Piet asked, "How long have you been holding that zinger, Jules?"
"Piet's happily monogamous for the last fifteen or so years to his husband," Ray explained in an aside to Tauriz. Adding the cunnilingus pun context via Hinn let her appreciate his friends' wordplay.
"And I am your kindly English composition prof, feared and hated by undergrads everywhere," Jules continued as if uninterrupted.
"Well, greetings again, everyone. You are all with the university, then?"
"Indeed."
"I just accepted a job here as well, in the physical education department. I will be teaching self-defense and Aikido this coming semester."
"Ah, the mystery evaporates! You two met on the mats!" said Jess.
"We did, Jess," confirmed Ray. "She flipped my tail all over the place out in Toronto. Quite demoralizing, but she was kind enough to go out for drinks with me after and soothe my wounded ego."
"Wuv, twoo wuv," quoted Piet.
"Well, we're not there yet, Piet! Sheesh!" Ray let a big exasperated grin show.
"'Yet'? Oh my, it IS serious, isn't it," Jess commented.
"If I'm lucky, Jess. Only if I'm lucky."
"The question is not if Ray's lucky or not, Jess.
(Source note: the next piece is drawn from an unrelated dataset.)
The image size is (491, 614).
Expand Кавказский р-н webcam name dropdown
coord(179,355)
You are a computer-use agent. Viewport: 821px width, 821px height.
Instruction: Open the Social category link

The question is if his luck is good or bad!" quipped Tauriz, to chuckles from around the table.
The group continued their banter as they ordered and enjoyed their meals. A pleasant hour later, they parted happily, returning to their various tasks.
"So, what did you think, m'dear?"
"They love you, Ray."
"They're very good friends of mine."
"Indeed, and they seemed to accept me easily."
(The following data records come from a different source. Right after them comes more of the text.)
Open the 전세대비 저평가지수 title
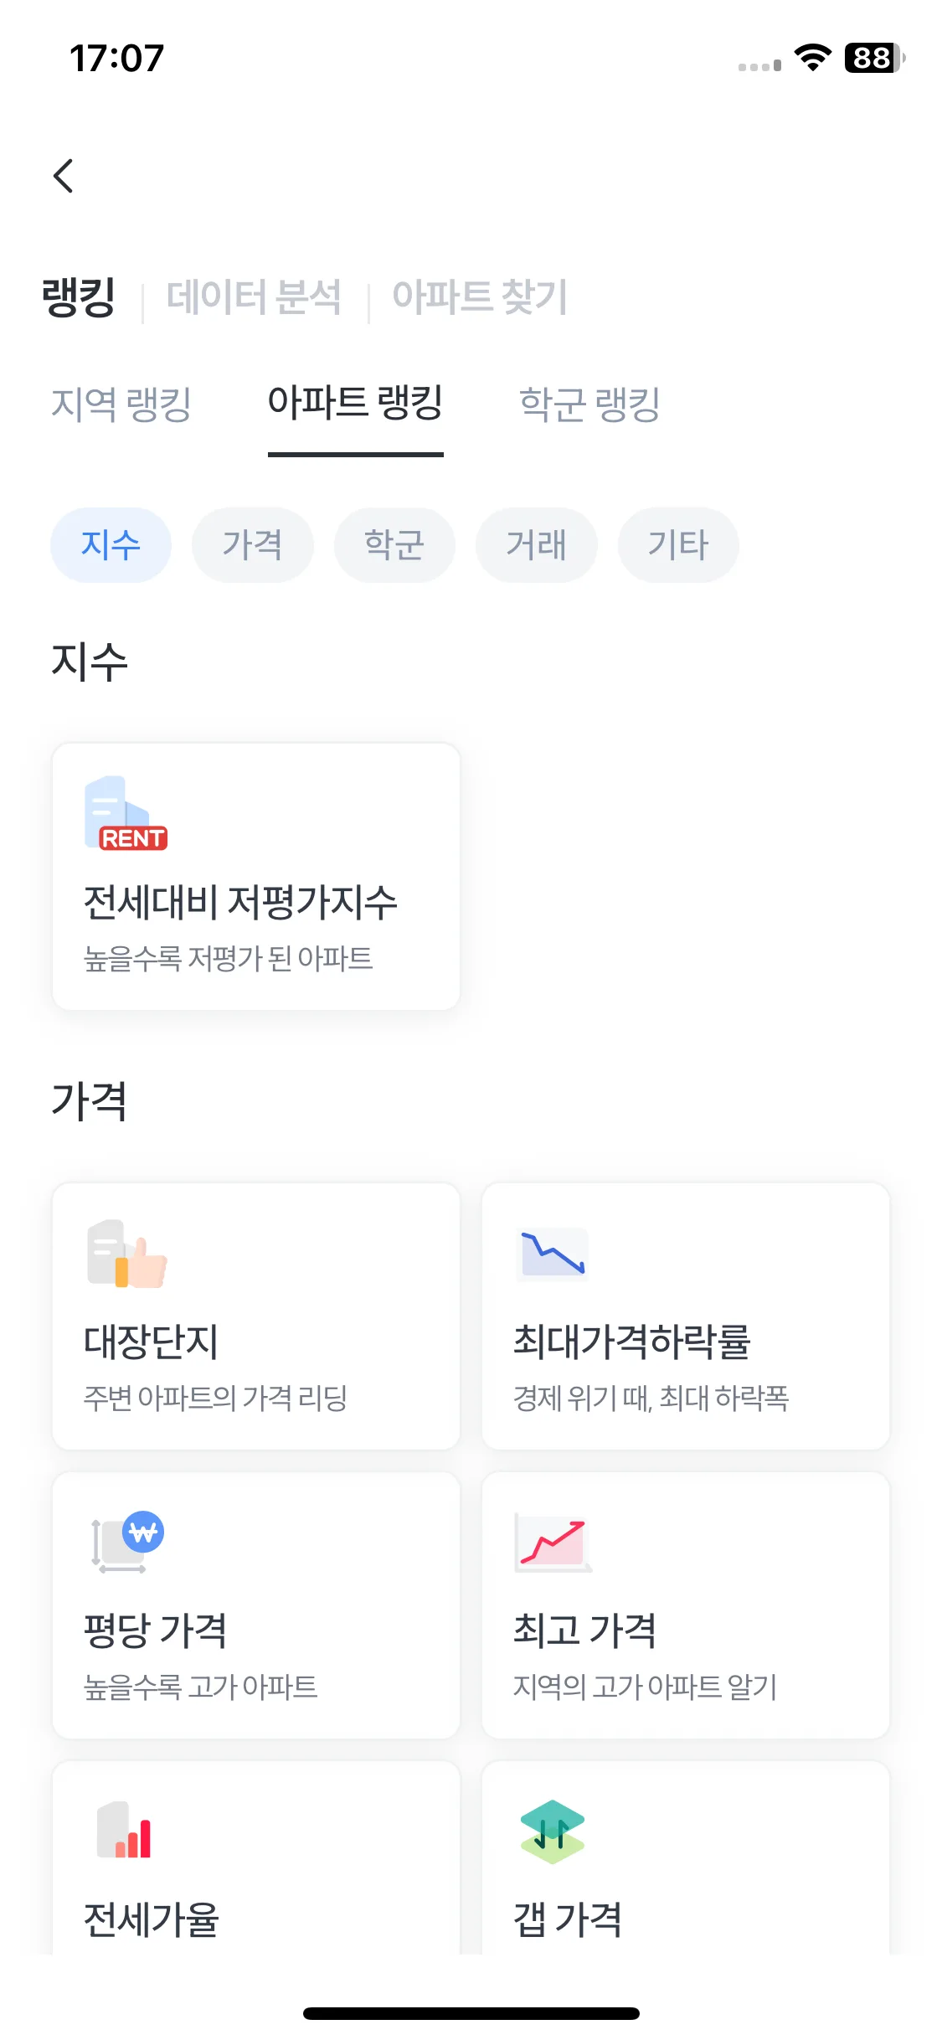942x2040 pixels. pos(240,903)
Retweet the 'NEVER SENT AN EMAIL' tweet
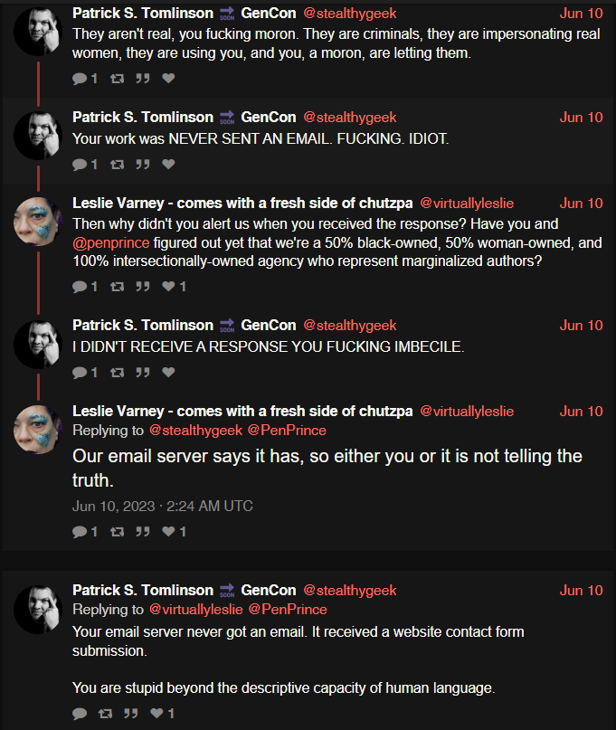616x730 pixels. [117, 165]
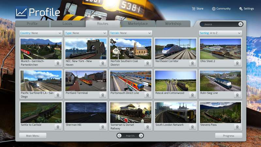Open the Store from the cart icon
261x147 pixels.
click(193, 9)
"They're good people, Tauriz. They're curious about you, you'll get more questions over time, but they'll accept you as you are. In part, it's because we're dating, but also because they're just good people."
"I can see that, Ray. I was impressed - both Jules and Jess eyed my collar, but neither asked about it."
She smiled teasingly at him and gently squeezed his hand. They headed back across campus to his office in the quiet building as Ray wondered what his friends and colleagues thought about him now.
Back in the office, Ray suggested, "So, rather than wearing down your wrist scribbling away on paper, would you prefer to type them out?"
"One second, Ray," she asked. She seemed to be listening for something.
Reaching out to her via Hinn, he also heard his voice suddenly echoing as he said, "OK, m'dear."
Her head snapped to the left, and she bent at the waist to glare up at the bottom edge of his desktop. Both of them heard a quiet pop, and the echo disappeared.
She warned him via Hinn that she'd just disabled a device from his time, a 'bug.' Someone was paying special attention to them.
He looked around and didn't see anything out of place. He felt out the door and realized someone else had used a key on the door between his leaving and return.
She didn't much like that, implying preparation or social power, and he couldn't disagree with her.
She felt something change, and they realized someone had put a different bug on the outside of one of the windows. There was no physical component, it was just light, but they could hear the echo of their breathing at the far end of the steam of brightness.
One human controlled the physical device directing the light, and three other humans worked several hard plastic packages connected by a swarm of multi-colored wires. All were wearing headsets, and the headset connected wirelessly to one of the heavy plastic boxes that, in turn, forwarded the sound a long distance where many more listened to their work.